**DO THIS**
Identify every line in the records below that contains the word "width", and copy each such line in full.
[begin RECORDS]
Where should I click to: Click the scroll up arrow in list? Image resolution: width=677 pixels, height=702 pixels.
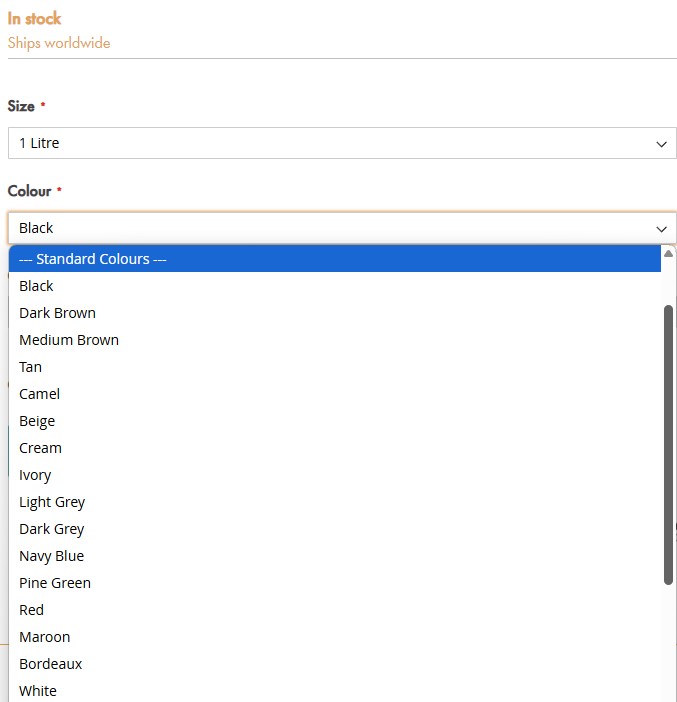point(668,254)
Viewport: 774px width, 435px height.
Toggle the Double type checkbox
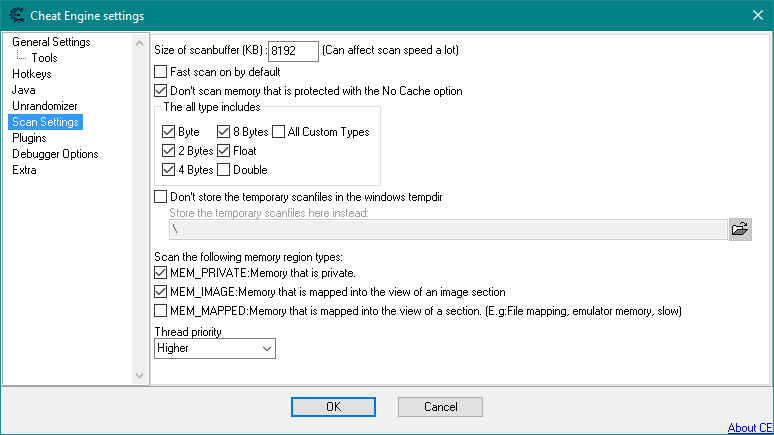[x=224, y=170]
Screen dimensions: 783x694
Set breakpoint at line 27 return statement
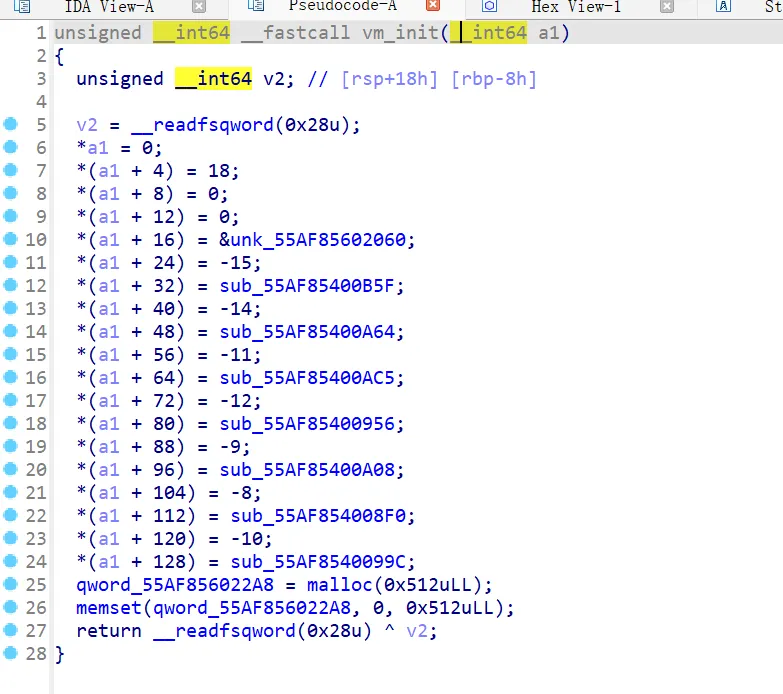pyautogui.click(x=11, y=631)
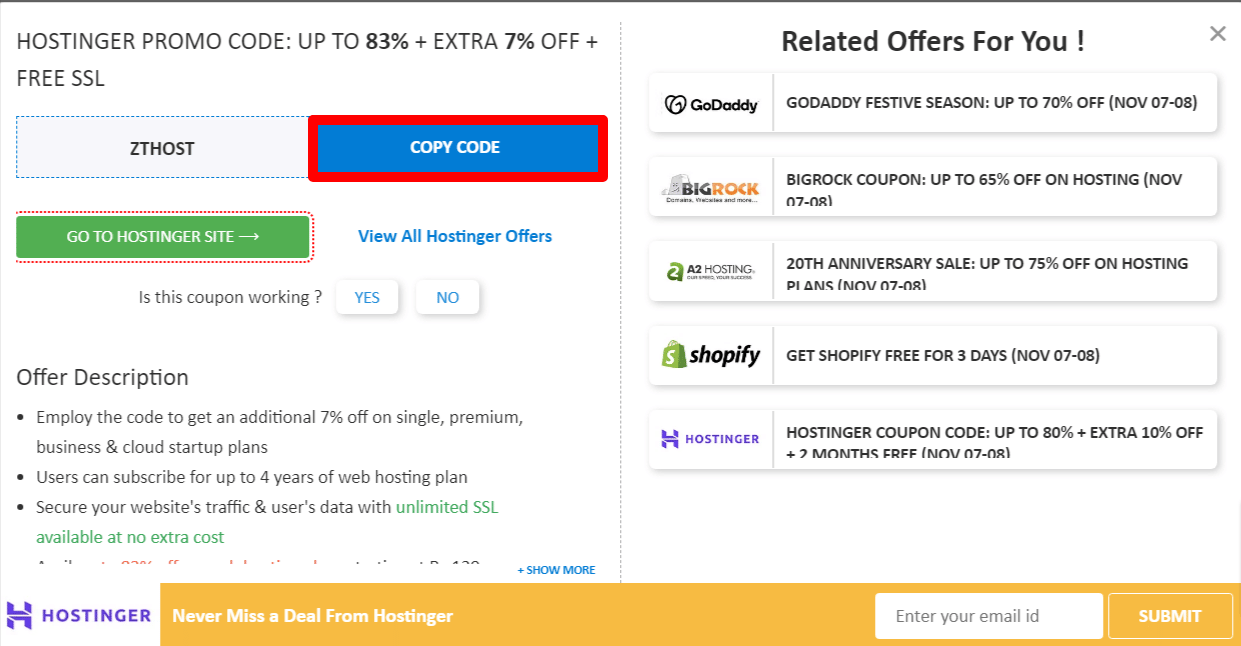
[end RECORDS]
**OUTPUT OF THE EXERCISE**
Where should I click to: Click the scroll up arrow in list? Image resolution: width=677 pixels, height=702 pixels.
Viewport: 774px width, 435px height.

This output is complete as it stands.